A new kind of pharmacy has opened in the UK to dispense medicine in the form of the written word.

Two academics from Keele University in Staffordshire, England, have refurbished an old Victorian storefront. Their shelves are lined with poetry to heal the soul. 

“Emergency Poet” Deborah Alma and fellow lecturer James Sheard started the venture to promote poetry, but also to focus on helping the community with their mental health and well-being.

The Poetry Pharmacy offers free consultations while serving as a place for creatives to work together.

Visitors can browse the pharmacy based on their mood and desires. Sections include “Matters of the heart” and “For days when the world is too much for us.” They also offer a selection of books and local artwork.

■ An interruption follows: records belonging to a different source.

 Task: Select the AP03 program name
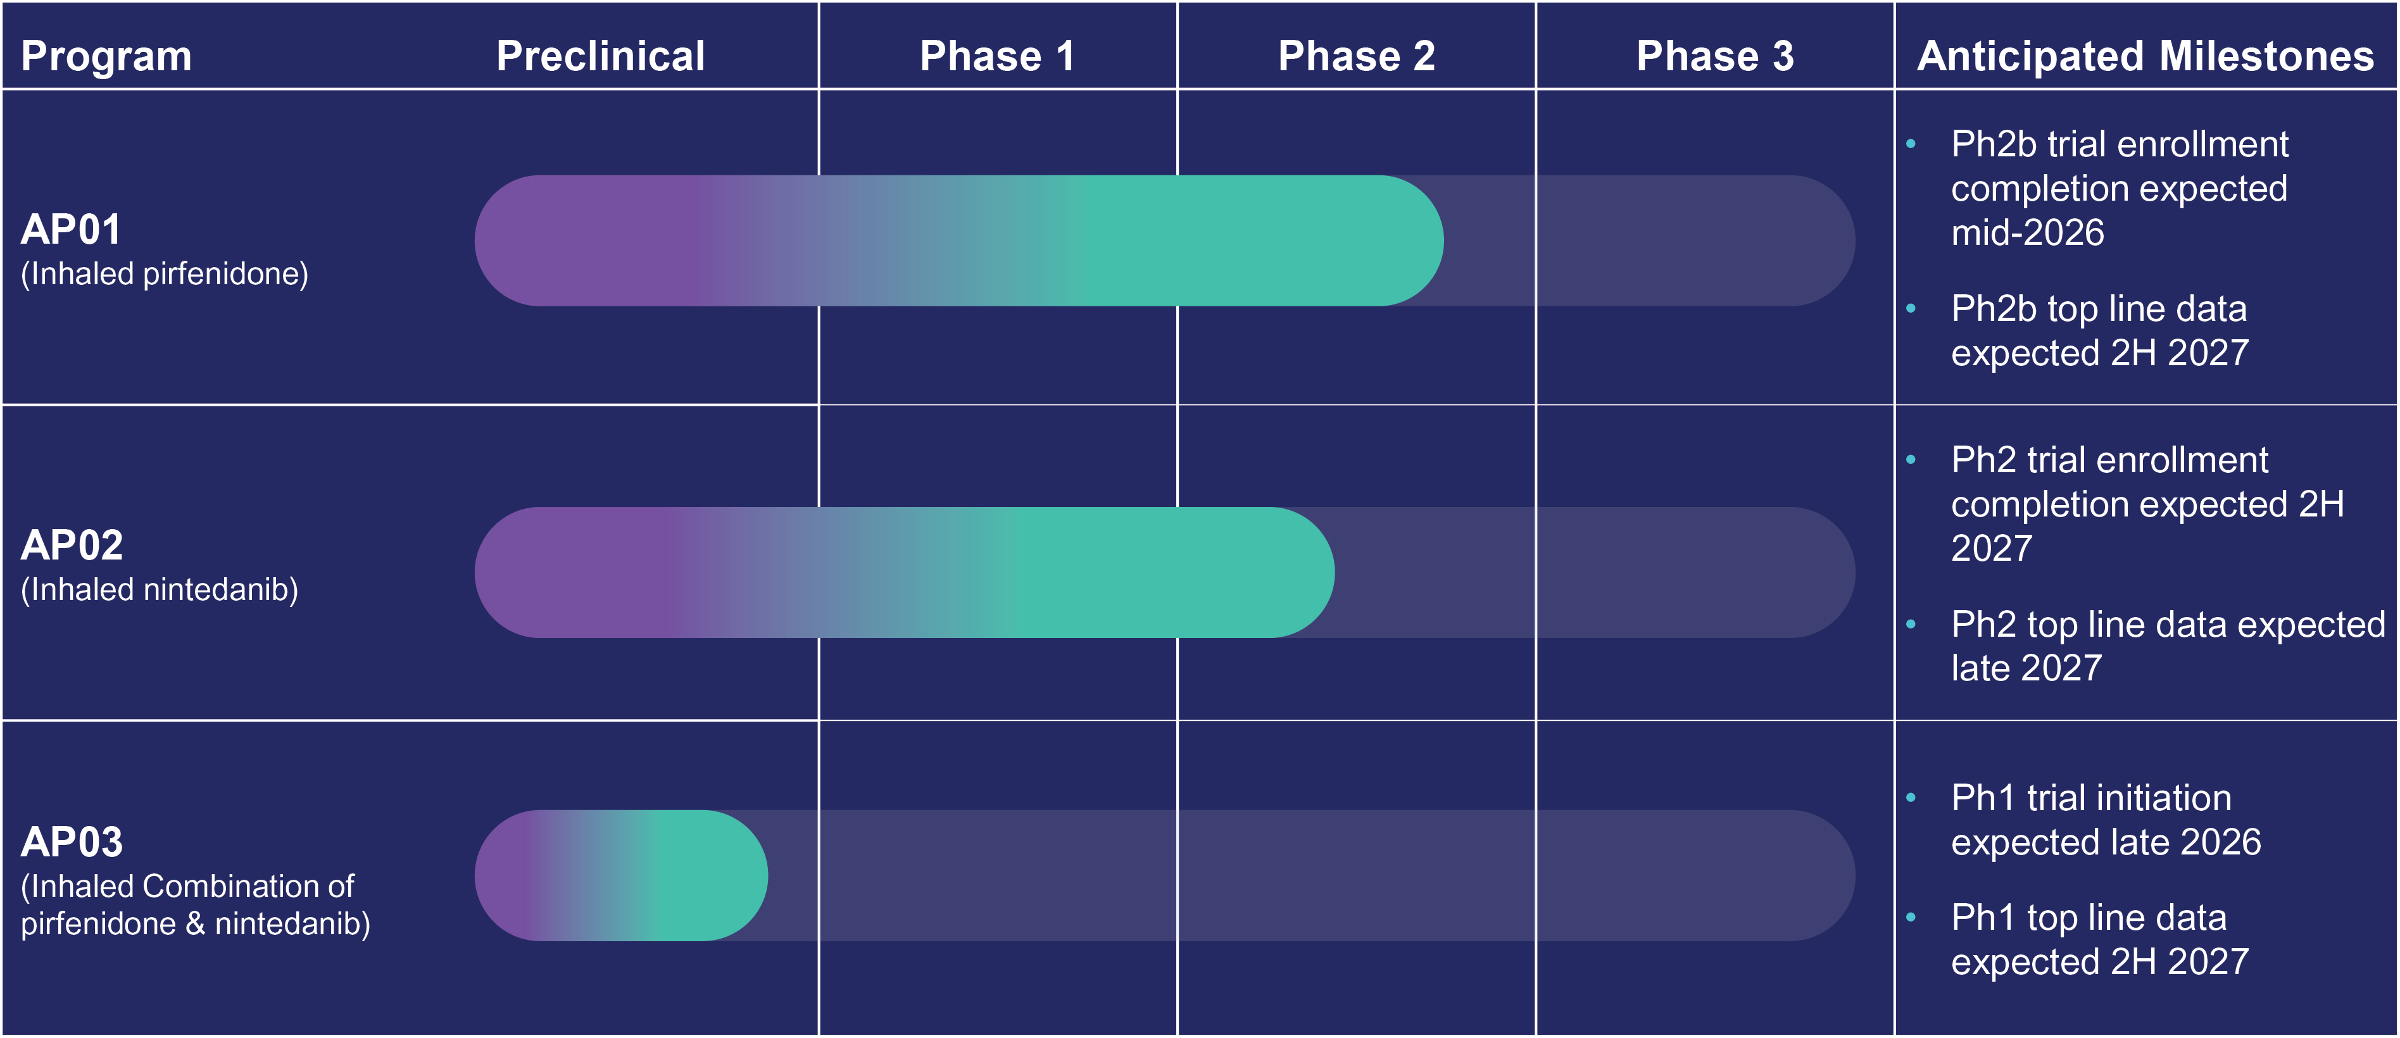[x=72, y=842]
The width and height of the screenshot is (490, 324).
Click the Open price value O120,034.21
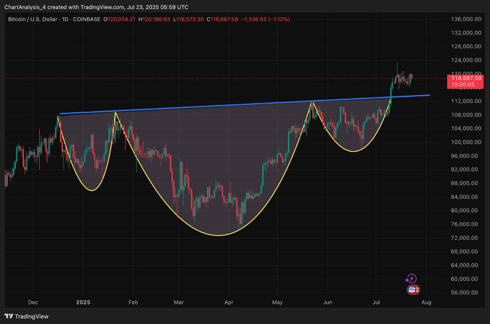coord(120,20)
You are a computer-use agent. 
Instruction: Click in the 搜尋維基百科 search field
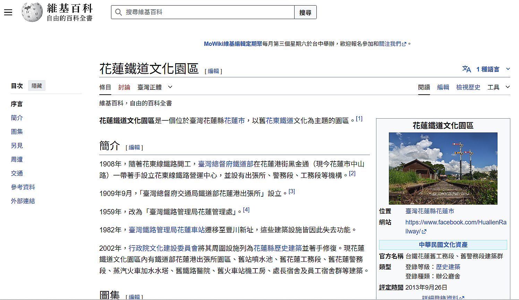(x=208, y=12)
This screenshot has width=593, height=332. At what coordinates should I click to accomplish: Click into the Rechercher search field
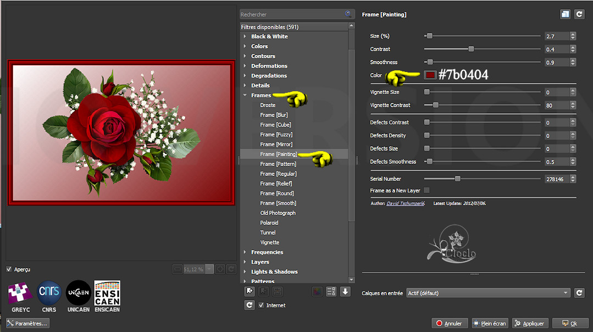pyautogui.click(x=291, y=14)
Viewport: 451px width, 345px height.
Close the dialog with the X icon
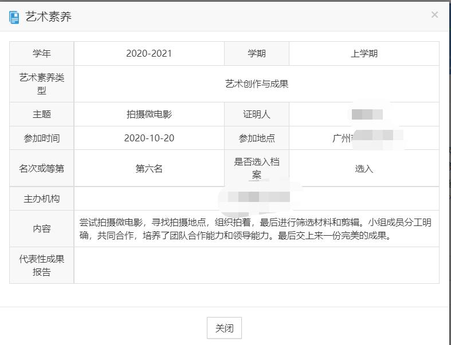point(434,15)
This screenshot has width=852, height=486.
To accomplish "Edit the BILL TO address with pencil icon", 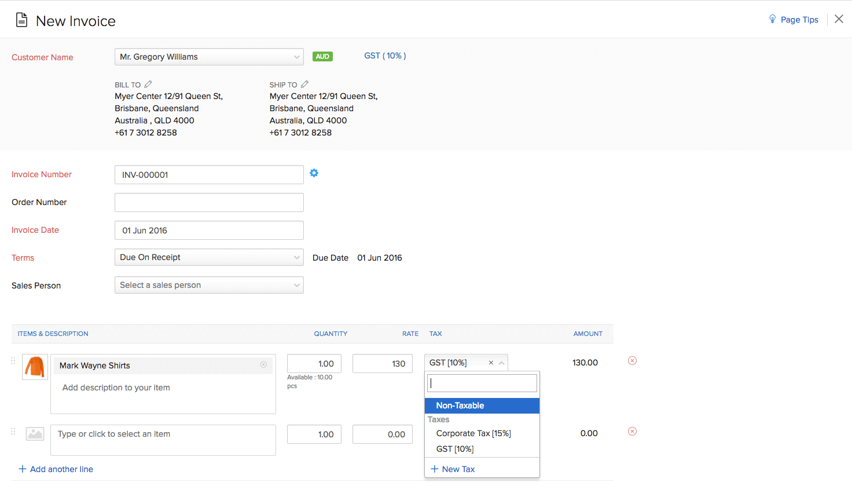I will [148, 84].
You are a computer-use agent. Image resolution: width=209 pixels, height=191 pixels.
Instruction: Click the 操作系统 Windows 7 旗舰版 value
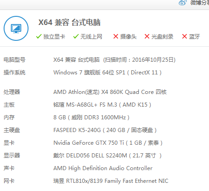pos(107,73)
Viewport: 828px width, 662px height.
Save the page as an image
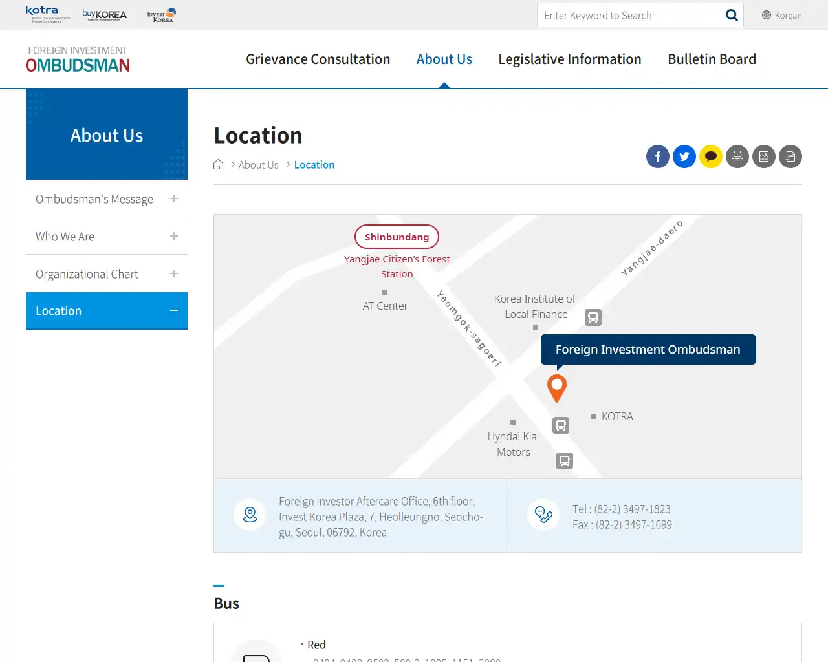point(763,156)
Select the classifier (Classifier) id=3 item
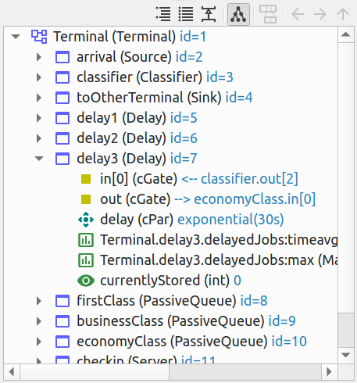357x383 pixels. point(155,77)
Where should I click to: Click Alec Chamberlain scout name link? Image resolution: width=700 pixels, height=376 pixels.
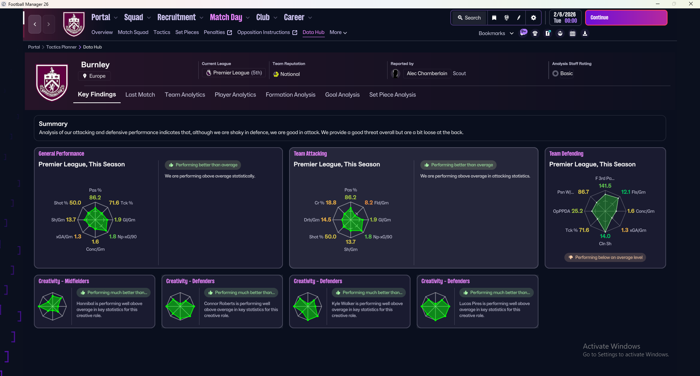click(427, 74)
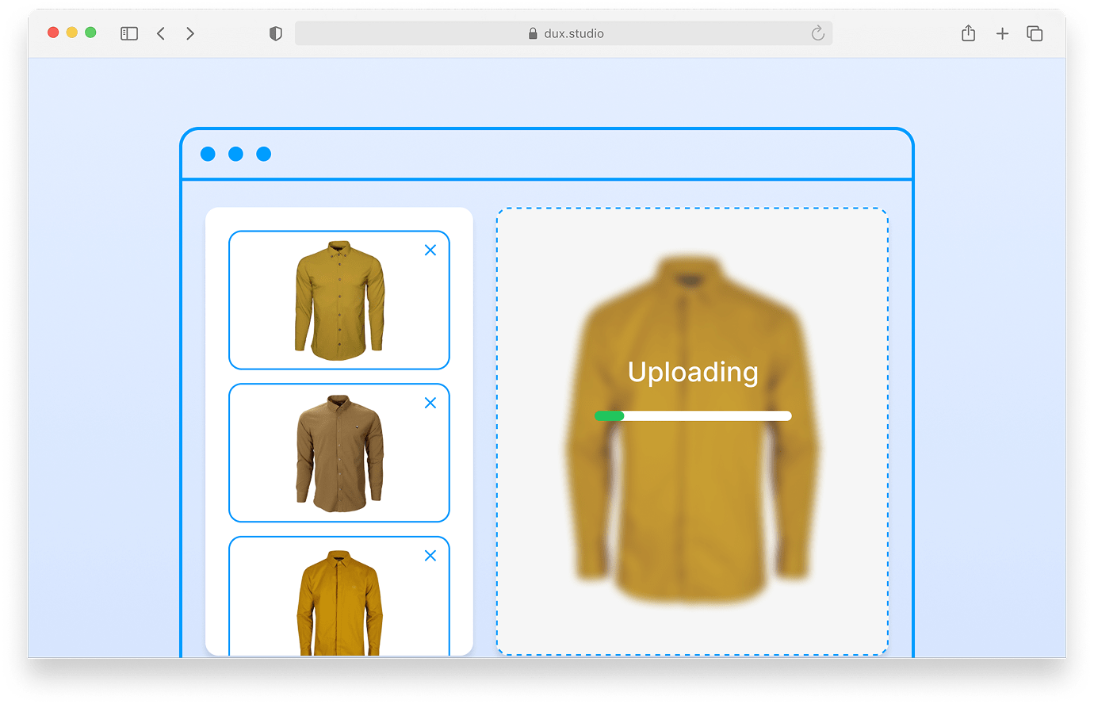Remove the third yellow shirt thumbnail
This screenshot has width=1094, height=704.
(x=430, y=556)
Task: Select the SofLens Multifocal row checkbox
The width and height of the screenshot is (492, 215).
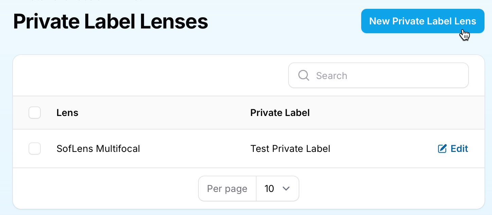Action: click(35, 149)
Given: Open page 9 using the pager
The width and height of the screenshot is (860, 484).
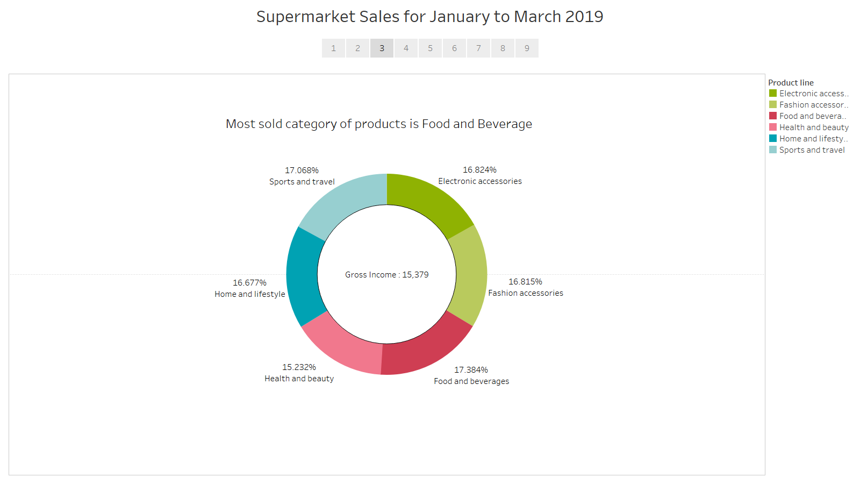Looking at the screenshot, I should point(527,48).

For those seeking a more tailored treatment, a pharmacist is available to deliver full-length consultations in a private room and prescribe a medicinal mix of poetry for complicated emotions. 

For those who can’t make it to the pharmacy itself, Deborah Alma also prescribes poetry from her vintage ambulance around town.  The ambulance is set up at a venue, and patients take part in a free private poetic health consultation with the Emergency Poet. Within 10 minutes, patients are prescribed an appropriate poem, verse or lyric.

We spoke to Deborah Alma about the project.

How did this project come about?

I had been working as an “emergency poet” for the last 7-8 years and driving a vintage ambulance with no power steering all over the country. At my age, it was getting a bit much.

My partner James and I had been aware of this former ironmonger’s shop on the high street that had been closed down for the last 13 years. We were peering in the windows and I just imagined all my bottles of poetry pills on the shelves.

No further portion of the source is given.